Exercise objective: Emit the line that holds "Where should I click to: Expand" and all lines following it through the end of the data, verbatim, and nothing else.
Segment Start: Data in this exercise
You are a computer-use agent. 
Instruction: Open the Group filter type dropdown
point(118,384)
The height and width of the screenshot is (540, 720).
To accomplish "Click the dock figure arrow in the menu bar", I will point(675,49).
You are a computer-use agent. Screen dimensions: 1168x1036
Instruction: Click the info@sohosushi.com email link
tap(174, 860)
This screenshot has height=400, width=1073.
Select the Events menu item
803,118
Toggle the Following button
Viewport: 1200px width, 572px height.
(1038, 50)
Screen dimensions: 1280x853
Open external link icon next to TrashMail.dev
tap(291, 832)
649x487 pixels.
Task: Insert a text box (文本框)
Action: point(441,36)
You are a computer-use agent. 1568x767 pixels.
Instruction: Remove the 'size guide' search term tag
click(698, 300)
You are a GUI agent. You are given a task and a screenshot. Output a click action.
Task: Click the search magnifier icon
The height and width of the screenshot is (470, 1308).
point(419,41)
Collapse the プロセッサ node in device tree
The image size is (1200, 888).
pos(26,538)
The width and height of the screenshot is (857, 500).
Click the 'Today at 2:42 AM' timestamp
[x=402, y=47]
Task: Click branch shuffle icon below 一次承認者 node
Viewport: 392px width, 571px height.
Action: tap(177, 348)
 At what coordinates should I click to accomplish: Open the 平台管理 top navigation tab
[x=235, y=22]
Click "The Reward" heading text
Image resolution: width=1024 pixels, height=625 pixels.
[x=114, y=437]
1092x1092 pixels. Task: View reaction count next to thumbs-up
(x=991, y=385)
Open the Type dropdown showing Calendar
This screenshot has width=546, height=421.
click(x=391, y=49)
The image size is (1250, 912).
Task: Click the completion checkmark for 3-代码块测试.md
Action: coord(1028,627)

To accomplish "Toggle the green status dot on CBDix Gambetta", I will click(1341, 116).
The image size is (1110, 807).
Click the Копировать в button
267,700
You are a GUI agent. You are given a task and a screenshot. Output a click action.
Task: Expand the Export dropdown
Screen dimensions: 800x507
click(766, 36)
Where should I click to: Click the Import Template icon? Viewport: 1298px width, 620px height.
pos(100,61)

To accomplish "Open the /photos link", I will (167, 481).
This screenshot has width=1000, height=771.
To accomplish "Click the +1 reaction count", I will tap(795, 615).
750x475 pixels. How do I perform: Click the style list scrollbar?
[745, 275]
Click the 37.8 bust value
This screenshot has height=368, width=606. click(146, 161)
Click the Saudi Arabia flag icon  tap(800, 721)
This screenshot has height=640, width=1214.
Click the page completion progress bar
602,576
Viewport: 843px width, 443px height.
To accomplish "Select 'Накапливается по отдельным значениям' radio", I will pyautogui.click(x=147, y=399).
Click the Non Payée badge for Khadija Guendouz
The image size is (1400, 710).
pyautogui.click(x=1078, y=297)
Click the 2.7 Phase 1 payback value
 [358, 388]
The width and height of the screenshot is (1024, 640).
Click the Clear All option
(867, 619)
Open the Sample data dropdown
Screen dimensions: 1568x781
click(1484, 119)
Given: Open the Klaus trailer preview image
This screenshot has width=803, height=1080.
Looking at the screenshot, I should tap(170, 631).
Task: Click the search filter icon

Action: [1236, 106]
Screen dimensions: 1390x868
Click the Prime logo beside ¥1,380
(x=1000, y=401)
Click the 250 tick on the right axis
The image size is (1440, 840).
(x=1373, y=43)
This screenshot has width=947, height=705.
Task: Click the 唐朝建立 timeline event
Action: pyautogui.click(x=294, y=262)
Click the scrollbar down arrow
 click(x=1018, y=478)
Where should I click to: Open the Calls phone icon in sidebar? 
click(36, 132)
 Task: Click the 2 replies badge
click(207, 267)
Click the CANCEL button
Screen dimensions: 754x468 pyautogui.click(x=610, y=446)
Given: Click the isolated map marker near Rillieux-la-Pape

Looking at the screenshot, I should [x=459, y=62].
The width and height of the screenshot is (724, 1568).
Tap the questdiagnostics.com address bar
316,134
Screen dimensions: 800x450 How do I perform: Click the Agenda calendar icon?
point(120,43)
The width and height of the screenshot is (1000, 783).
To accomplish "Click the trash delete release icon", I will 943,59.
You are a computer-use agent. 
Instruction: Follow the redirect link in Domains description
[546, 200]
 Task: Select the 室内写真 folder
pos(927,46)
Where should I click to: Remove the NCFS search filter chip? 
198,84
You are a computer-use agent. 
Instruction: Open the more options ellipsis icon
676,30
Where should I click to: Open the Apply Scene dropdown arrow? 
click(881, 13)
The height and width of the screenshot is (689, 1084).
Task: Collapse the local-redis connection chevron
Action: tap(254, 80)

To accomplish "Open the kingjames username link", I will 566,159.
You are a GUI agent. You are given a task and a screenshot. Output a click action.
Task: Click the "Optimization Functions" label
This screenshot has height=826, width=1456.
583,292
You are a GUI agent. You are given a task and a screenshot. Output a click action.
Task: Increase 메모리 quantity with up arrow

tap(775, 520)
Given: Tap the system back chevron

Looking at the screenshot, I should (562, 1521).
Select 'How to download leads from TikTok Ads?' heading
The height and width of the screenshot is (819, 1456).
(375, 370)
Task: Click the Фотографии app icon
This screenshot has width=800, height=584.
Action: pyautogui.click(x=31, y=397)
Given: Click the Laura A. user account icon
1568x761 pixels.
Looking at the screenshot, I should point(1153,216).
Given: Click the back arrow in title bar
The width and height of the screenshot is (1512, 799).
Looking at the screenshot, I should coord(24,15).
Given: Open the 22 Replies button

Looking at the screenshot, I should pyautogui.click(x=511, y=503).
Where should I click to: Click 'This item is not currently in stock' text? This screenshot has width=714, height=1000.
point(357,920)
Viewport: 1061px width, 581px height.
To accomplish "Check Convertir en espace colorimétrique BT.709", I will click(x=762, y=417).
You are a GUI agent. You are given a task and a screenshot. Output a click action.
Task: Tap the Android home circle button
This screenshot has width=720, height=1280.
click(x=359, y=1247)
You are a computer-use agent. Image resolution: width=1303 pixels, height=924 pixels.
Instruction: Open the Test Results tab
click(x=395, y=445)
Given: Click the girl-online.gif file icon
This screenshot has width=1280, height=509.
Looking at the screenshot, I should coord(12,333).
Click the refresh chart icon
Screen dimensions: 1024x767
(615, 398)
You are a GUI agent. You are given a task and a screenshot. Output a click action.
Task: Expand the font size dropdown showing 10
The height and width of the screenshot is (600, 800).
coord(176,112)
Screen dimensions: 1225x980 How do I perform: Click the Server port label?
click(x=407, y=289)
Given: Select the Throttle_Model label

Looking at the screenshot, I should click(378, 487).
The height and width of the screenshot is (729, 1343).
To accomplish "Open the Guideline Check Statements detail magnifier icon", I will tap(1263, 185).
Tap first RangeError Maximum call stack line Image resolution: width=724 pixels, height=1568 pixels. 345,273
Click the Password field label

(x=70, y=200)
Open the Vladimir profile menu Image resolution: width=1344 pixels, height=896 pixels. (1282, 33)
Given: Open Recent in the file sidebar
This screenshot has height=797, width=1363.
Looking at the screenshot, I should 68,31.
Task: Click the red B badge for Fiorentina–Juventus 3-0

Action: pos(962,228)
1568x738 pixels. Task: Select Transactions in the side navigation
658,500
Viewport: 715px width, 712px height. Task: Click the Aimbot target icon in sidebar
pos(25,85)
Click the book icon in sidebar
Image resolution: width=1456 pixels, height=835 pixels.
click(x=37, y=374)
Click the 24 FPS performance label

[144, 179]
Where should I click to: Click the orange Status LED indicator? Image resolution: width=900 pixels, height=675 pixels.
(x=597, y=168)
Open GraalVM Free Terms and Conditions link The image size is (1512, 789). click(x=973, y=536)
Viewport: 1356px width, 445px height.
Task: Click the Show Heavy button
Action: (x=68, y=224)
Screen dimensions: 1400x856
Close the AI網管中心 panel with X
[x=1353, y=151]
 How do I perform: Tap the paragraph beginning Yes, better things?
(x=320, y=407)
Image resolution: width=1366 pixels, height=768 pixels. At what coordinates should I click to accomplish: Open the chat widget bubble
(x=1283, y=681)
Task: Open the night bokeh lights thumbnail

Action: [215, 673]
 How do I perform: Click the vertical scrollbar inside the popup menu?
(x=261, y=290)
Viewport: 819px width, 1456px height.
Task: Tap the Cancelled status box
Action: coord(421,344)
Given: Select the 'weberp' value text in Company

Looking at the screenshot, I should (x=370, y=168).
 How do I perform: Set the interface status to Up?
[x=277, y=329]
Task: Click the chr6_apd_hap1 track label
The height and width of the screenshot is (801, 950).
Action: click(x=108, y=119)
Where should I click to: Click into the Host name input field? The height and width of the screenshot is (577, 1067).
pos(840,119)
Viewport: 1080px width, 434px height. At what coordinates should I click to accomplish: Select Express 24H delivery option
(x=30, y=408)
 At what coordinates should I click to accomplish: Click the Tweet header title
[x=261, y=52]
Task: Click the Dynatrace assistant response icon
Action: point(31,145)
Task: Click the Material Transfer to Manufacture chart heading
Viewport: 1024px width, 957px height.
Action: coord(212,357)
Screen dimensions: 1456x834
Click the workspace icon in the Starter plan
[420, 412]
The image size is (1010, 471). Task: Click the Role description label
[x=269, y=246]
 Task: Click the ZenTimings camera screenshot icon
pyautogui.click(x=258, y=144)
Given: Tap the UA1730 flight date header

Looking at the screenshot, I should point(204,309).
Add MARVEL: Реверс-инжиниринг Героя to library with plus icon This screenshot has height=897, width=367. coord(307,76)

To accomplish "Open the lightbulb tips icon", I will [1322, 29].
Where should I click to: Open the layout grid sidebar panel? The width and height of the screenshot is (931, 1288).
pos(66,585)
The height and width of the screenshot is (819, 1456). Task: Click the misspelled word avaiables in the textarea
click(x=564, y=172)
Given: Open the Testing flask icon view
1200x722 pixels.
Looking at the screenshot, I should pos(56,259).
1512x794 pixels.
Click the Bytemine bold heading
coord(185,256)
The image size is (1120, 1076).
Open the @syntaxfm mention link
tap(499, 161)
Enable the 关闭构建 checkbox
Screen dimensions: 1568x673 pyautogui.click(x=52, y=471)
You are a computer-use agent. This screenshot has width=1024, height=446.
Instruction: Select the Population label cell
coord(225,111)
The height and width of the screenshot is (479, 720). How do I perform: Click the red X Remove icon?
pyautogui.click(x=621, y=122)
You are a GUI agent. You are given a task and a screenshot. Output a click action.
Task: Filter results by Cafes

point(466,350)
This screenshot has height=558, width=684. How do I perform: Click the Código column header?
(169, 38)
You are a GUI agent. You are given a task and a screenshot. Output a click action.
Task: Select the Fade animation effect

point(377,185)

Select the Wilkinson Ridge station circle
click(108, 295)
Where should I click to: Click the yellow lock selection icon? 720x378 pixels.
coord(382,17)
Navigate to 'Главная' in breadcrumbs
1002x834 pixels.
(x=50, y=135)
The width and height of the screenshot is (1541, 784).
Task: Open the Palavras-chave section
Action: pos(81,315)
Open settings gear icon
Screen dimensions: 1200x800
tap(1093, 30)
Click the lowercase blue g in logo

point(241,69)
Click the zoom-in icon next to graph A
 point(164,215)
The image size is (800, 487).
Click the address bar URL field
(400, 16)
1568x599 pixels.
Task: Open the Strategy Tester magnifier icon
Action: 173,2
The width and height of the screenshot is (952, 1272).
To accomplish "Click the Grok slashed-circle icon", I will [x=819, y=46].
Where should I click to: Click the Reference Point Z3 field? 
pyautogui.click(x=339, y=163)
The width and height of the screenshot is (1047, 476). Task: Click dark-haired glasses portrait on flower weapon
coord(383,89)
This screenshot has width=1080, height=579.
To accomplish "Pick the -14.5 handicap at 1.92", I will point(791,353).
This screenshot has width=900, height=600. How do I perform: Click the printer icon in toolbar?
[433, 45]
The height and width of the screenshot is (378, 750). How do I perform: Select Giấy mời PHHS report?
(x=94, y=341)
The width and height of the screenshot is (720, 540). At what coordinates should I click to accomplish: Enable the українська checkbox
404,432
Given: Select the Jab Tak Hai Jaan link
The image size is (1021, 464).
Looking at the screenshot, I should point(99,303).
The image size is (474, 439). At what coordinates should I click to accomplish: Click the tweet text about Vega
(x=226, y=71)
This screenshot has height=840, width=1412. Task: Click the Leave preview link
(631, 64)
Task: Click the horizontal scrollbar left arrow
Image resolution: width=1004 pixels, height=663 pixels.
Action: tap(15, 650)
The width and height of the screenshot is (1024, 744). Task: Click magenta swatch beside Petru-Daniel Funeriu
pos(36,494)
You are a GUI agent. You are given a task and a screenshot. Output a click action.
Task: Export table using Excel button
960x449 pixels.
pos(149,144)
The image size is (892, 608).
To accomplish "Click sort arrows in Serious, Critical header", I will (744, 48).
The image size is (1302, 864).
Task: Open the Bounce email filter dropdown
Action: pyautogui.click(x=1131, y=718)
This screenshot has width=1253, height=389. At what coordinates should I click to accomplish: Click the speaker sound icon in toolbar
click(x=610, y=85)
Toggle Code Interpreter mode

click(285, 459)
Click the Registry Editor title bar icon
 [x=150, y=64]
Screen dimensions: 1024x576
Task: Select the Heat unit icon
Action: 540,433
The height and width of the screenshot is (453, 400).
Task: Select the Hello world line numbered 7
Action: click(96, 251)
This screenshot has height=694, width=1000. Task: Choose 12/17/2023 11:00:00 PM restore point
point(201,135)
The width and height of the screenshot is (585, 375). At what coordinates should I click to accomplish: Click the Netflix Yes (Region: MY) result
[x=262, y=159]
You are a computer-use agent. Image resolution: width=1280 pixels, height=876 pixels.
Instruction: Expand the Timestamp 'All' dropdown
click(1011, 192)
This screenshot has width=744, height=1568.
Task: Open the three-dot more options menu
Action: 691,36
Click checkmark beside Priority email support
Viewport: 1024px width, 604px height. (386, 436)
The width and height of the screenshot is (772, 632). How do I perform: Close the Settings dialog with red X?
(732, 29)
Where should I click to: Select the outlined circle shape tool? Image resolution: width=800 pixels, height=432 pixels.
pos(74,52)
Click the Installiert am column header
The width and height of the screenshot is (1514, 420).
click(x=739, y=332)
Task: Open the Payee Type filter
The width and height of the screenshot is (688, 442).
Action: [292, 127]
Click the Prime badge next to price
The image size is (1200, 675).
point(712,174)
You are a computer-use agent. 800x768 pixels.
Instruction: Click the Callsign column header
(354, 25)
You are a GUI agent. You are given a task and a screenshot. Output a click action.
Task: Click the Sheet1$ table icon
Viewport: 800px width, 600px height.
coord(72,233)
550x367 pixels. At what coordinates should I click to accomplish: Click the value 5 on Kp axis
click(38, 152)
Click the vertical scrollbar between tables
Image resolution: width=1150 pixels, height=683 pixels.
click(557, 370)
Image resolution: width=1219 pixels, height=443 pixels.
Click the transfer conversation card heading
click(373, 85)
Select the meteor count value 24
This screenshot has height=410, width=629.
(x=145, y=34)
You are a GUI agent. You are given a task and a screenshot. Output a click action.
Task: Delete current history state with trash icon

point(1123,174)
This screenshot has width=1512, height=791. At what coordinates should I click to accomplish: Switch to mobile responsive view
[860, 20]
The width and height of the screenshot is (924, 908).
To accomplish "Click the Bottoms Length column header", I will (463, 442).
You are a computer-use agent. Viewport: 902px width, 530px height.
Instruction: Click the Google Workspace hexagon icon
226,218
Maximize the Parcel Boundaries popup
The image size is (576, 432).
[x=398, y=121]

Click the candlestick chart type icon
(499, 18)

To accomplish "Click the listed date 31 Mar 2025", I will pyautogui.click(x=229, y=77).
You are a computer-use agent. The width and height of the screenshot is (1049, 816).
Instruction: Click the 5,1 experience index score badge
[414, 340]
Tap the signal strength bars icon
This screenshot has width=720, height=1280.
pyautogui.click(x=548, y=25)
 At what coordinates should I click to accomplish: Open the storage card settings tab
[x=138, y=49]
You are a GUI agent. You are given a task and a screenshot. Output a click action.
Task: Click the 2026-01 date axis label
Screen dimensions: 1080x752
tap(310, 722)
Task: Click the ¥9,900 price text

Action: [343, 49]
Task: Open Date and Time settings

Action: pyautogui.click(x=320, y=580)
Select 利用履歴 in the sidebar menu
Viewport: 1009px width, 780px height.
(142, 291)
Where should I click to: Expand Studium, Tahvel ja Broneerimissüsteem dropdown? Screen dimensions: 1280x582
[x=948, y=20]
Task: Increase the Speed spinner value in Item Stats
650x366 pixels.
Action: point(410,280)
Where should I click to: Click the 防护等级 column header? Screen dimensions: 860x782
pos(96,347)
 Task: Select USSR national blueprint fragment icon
Segment End: Data in this exercise
Answer to the exercise:
Where should I click to: Expand Studium, Tahvel ja Broneerimissüsteem dropdown? Screen dimensions: 1280x582
[x=948, y=20]
Task: Increase the Speed spinner value in Item Stats
650x366 pixels.
Action: point(410,280)
Where should I click to: Click the 防护等级 column header? Screen dimensions: 860x782
pos(96,347)
 Task: Select USSR national blueprint fragment icon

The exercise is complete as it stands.